All right, so you just went through a breakup... now what?
Are you supposed to just completely cut the person you've spent the large majority of your time with for months (maybe years) out of your life completely?
No matter how brutally it ended, you can't deny, at a certain point in life, this person was your best friend.
Now the question remains: Are you going to keep them around as just a friend?
I talked to Dr. Niloo Dardashti, a psychologist and relationship expert in New York City, to find out exactly how to tell if you're ready to be friends with your ex.
First, give yourself some time.
Before you jump into a friendship with your ex, Dr. Dardashti urges you to give yourself some time to get over the romantic aspect of your relationship.
"Most of the time, it would probably be a good idea for you to take some time to really recalibrate," Dr. Dardashti explains.
As for just how long you should take to get over it, it really depends on your specific relationship:
The bottom line is, it doesn't really matter how long it takes. It could be weeks, or it could be years, but you need to make sure you've both fully moved on.
Dr. Dardashti tells us, "Once you feel like you're both over the romantic aspect of the relationship, then it might be a good time to get the friendship going."
If you're feeling like you've waited long enough, it's time to self-reflect.
OK, so you feel like you've waited enough time, but how do you know for sure that you're over the romantic aspect of the relationship? Dr. Dardashti hooks us up with some questions to ask ourselves when we reach this point.

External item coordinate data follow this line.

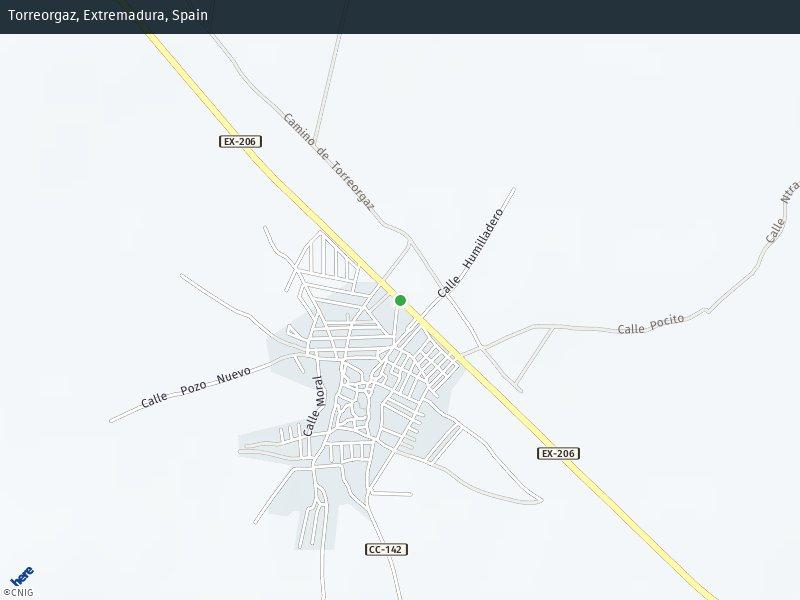The width and height of the screenshot is (800, 600).
Task: Select the Calle Moral street label
Action: [x=313, y=405]
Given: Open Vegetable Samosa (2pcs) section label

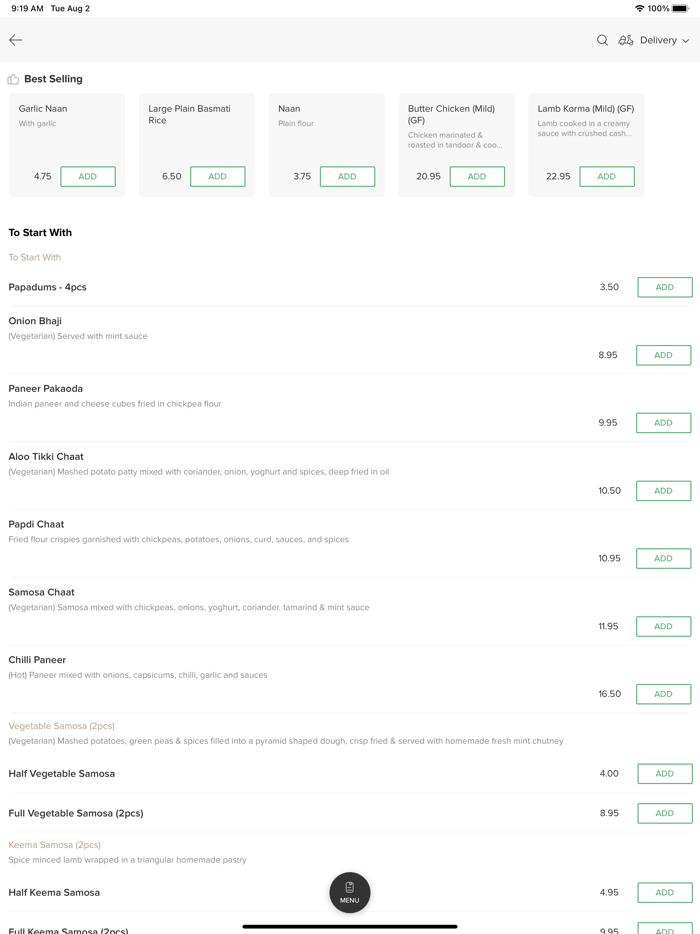Looking at the screenshot, I should 61,726.
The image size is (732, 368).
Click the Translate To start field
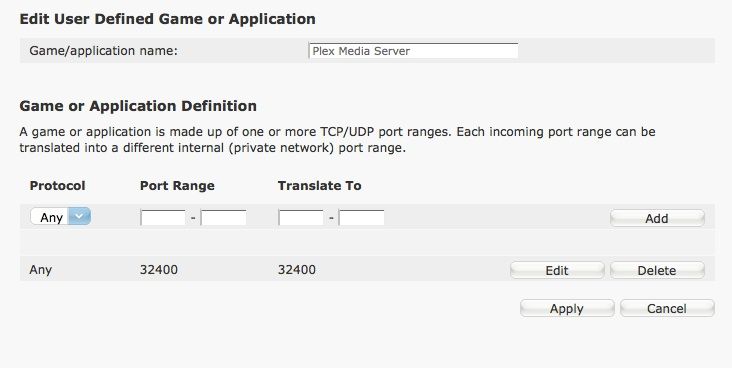click(x=301, y=218)
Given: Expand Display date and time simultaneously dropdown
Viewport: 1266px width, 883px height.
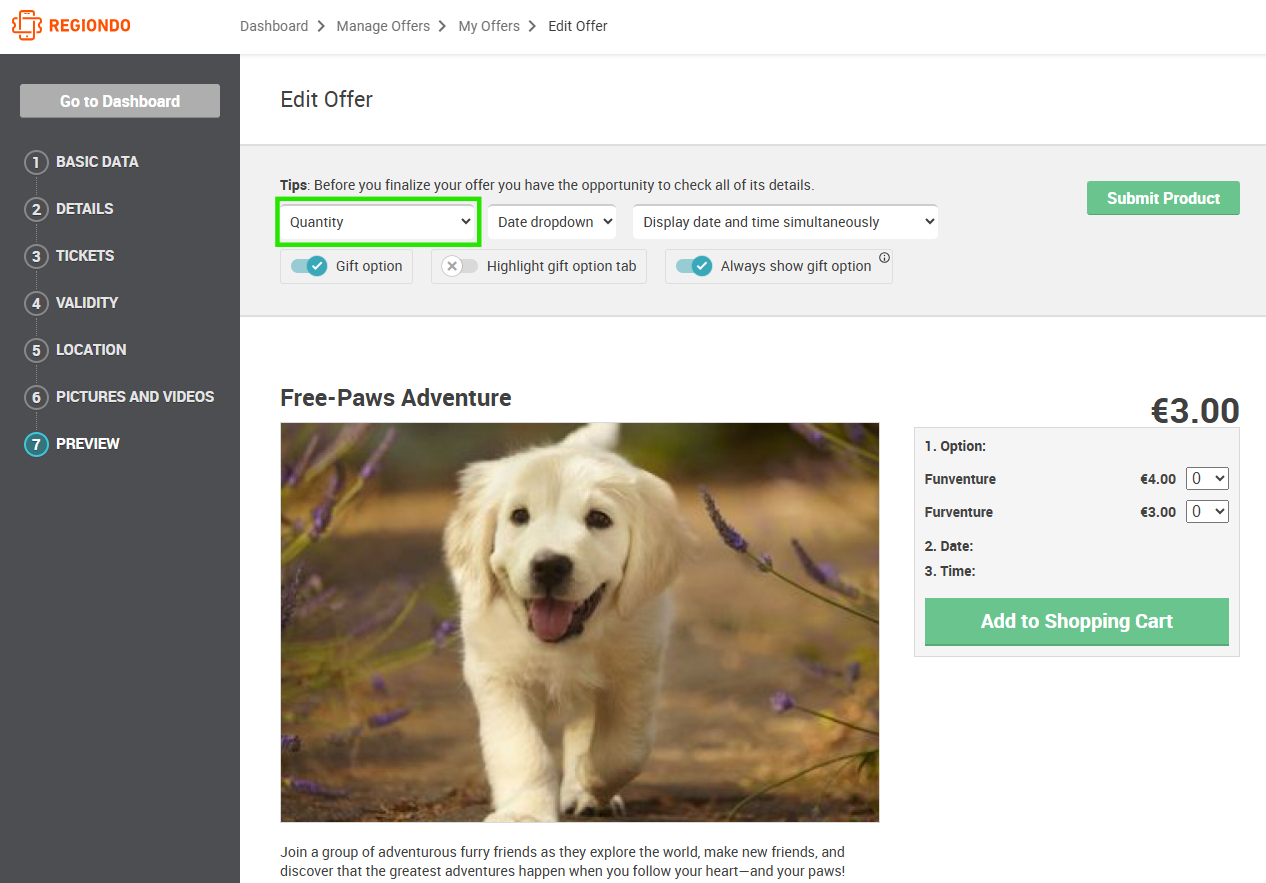Looking at the screenshot, I should (x=785, y=222).
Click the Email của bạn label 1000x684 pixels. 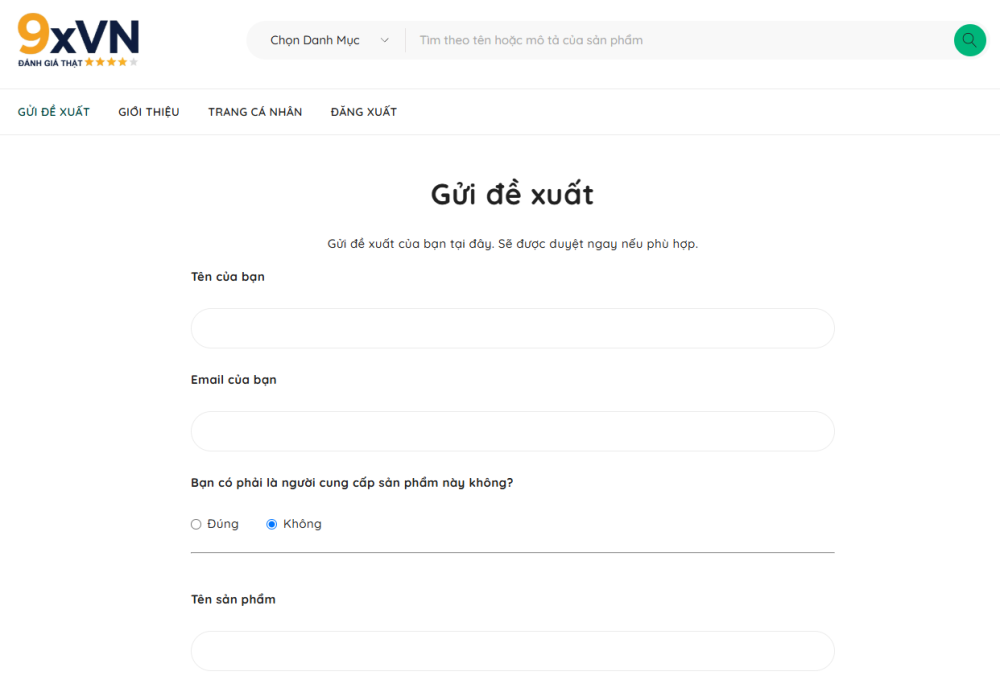pyautogui.click(x=234, y=380)
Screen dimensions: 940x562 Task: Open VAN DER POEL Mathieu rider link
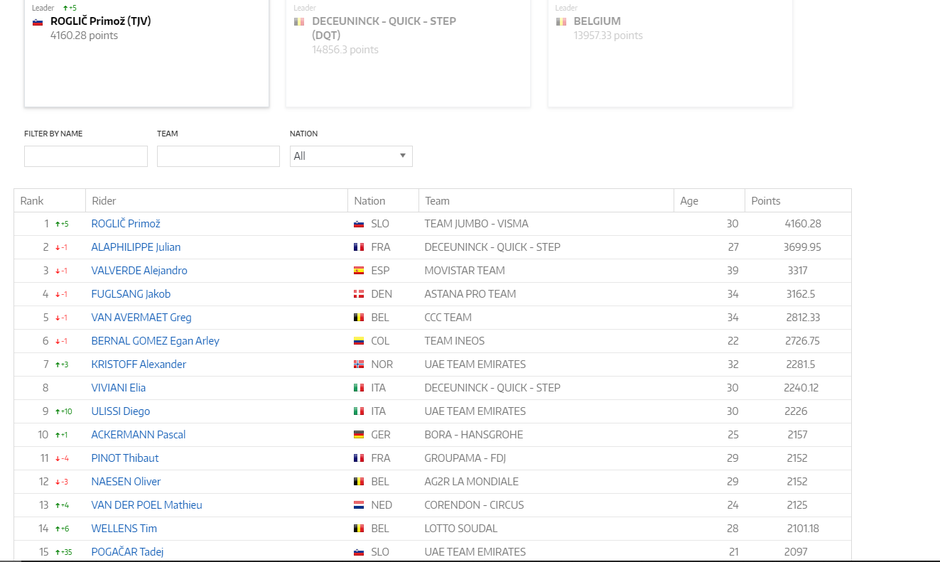click(x=146, y=505)
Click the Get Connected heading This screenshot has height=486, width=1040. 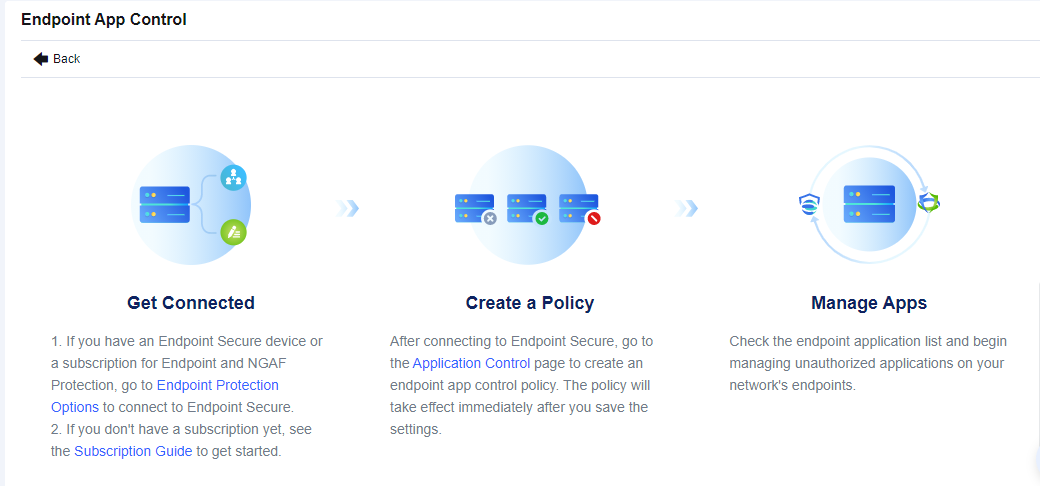[x=191, y=303]
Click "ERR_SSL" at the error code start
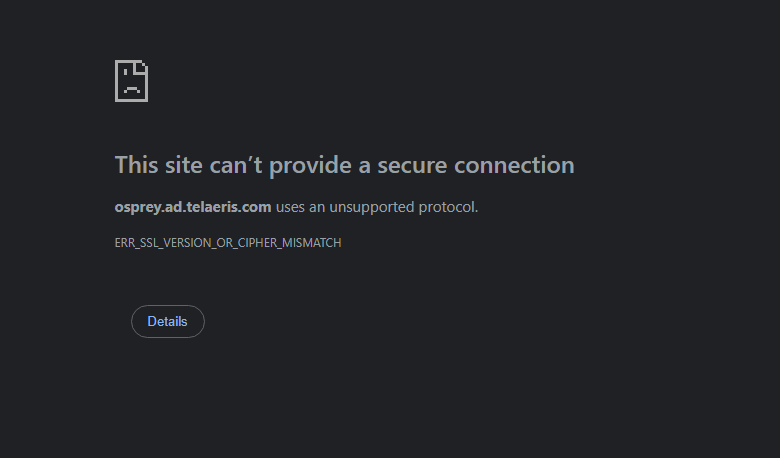The image size is (780, 458). (x=137, y=243)
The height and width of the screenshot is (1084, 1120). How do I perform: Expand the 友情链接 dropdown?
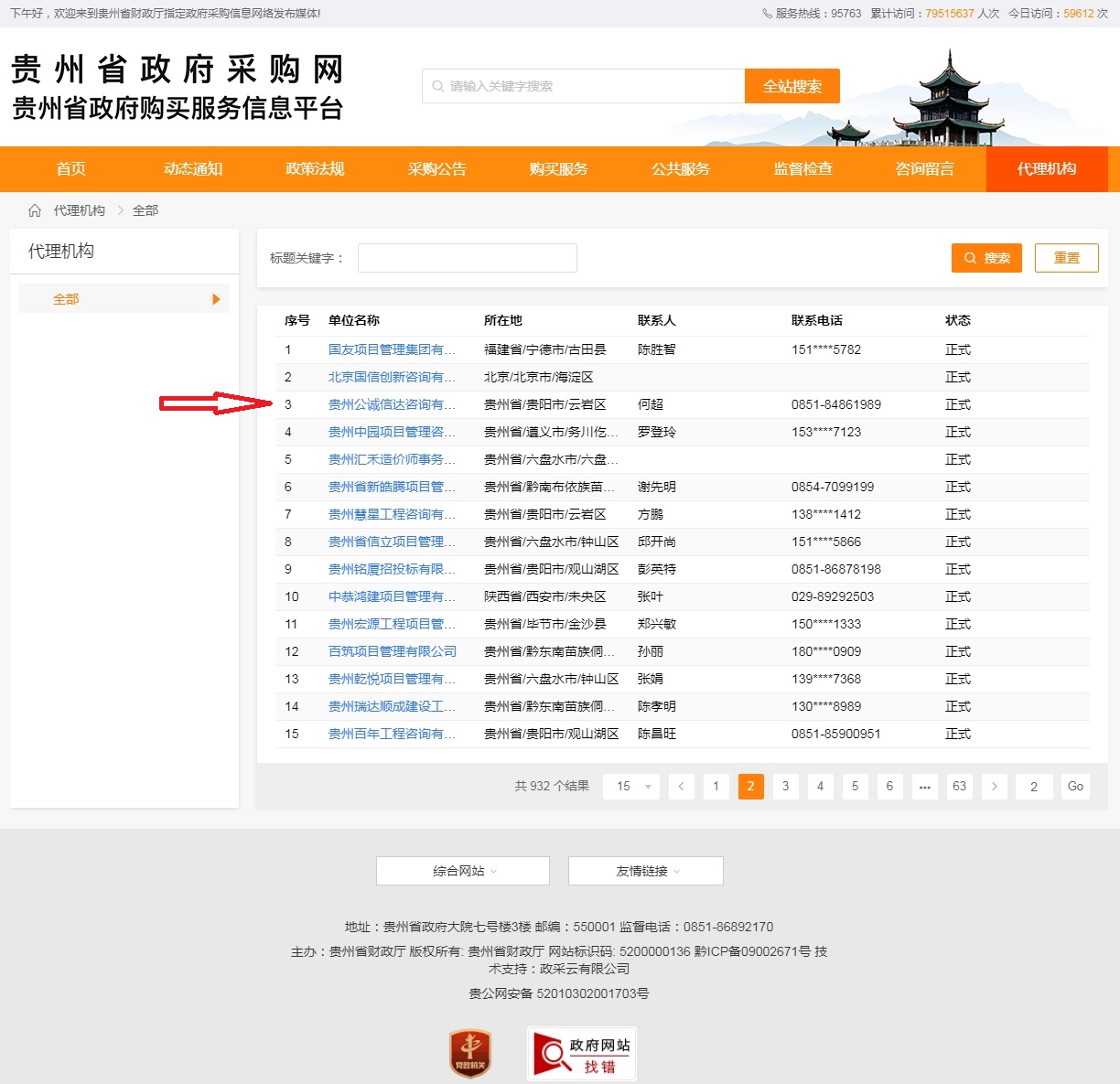coord(646,871)
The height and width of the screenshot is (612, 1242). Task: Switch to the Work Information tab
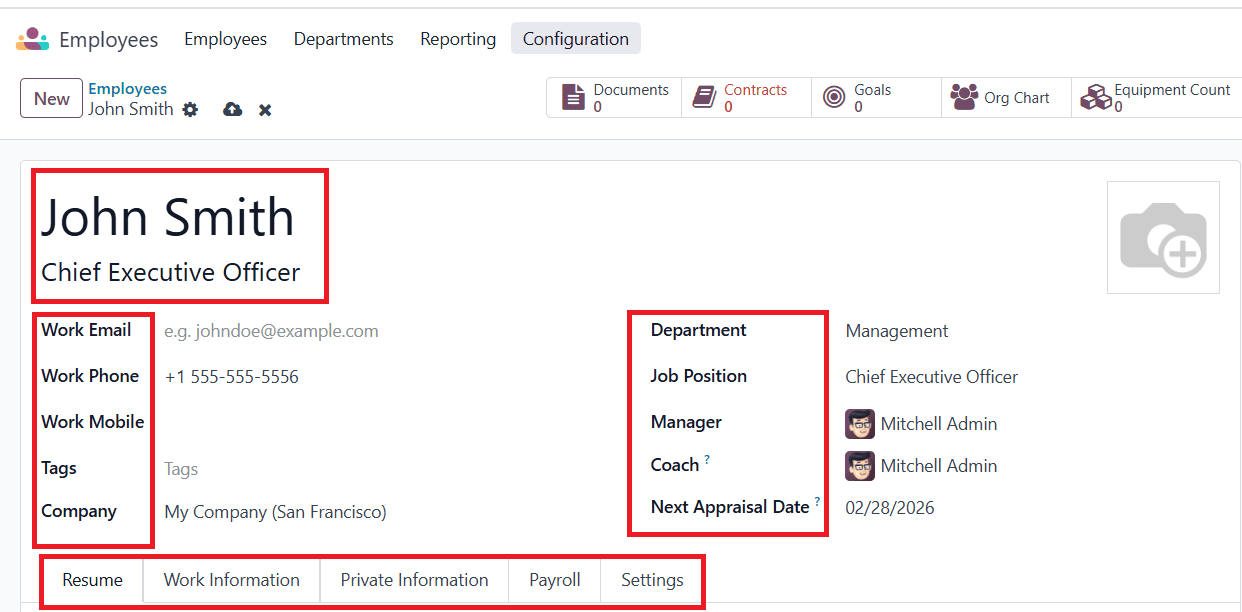(231, 580)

First and foremost, Dr. Dardashti begs the question, "Does one of you feel like you're still in love with the other person?"
If the answer to that is yes, it's obviously not a good time to pursue friendship.
And if you're the one who still hasn't completely fallen out of love, Dr. Dardashti warns you'll have to face the "difficult hurdle" of watching the person you're in love with move on with someone else.
But if the other person is still in love with you, the problem is then obviously reversed.
Do you really want to put someone you care about through the pain of watching you move on with someone else? That doesn't seem like something a friend would do.
Next, Dr. Dartashti urges you to ask yourself, "Why do I want to be friends with him?"
Is it because the basis of your relationship was always a friendship, and you can't really imagine your life without him? In that case, wanting to be friends is fine, but make sure you're being honest with yourself that friendship's all you really want.
In fact, Dr. Dardashti strongly warns against lying to ourselves when it comes to the motives behind befriending our exes:
We've all been there: that moment you're trying to convince yourself it's totally cool to be friends with your ex, even though that tiny voice in the back of your head is telling you it is TOTALLY AND COMPLETELY UNCOOL.
The only person you're screwing over when you don't listen to that inner voice is yourself. Don't ignore it, and be completely honest with yourself.
Now, if you ask yourself these questions, and you're being totally honest with yourself when you say the thought of him showing up with his new fiancée doesn't make you want to absolutely VOM, go ahead and pursue the friendship!
Finally, make sure the friendship doesn't get out of hand.
OK, now, you've spent some time apart, you've done the self-reflecting (or you haven't) and, finally, you and your ex are "just friends."
That's great! Good for you guys!
But don't forget to check in with yourself from time to time to make sure this friendship isn't getting in your way.
Dr. Dardashti warns, "If it's stopping you from moving on or becoming close to somebody else because you're just so comfortable, then maybe it makes sense to look at why you're focusing on that friendship."
If that's the case, then it's probably time to ask the dreaded questions none of us want to ask ourselves, "Do you still have feelings for this person? Is that why you're spending so much time with them?"
If so, go back to square one. Spend some time apart until you're ready to self-reflect and decide whether or not you're ready to go back to being friends.